Would you please restate all of the data exactly?

Records excerpted from a collection

..............................

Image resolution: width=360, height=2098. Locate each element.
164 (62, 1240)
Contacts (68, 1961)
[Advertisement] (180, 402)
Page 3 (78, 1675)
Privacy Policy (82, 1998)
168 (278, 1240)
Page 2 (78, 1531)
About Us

..............................

- **Your solution**:
Image resolution: width=360, height=2098. Locate each element.
164 (62, 1240)
Contacts (68, 1961)
[Advertisement] (180, 402)
Page 3 (78, 1675)
Privacy Policy (82, 1998)
168 (278, 1240)
Page 2 (78, 1531)
About Us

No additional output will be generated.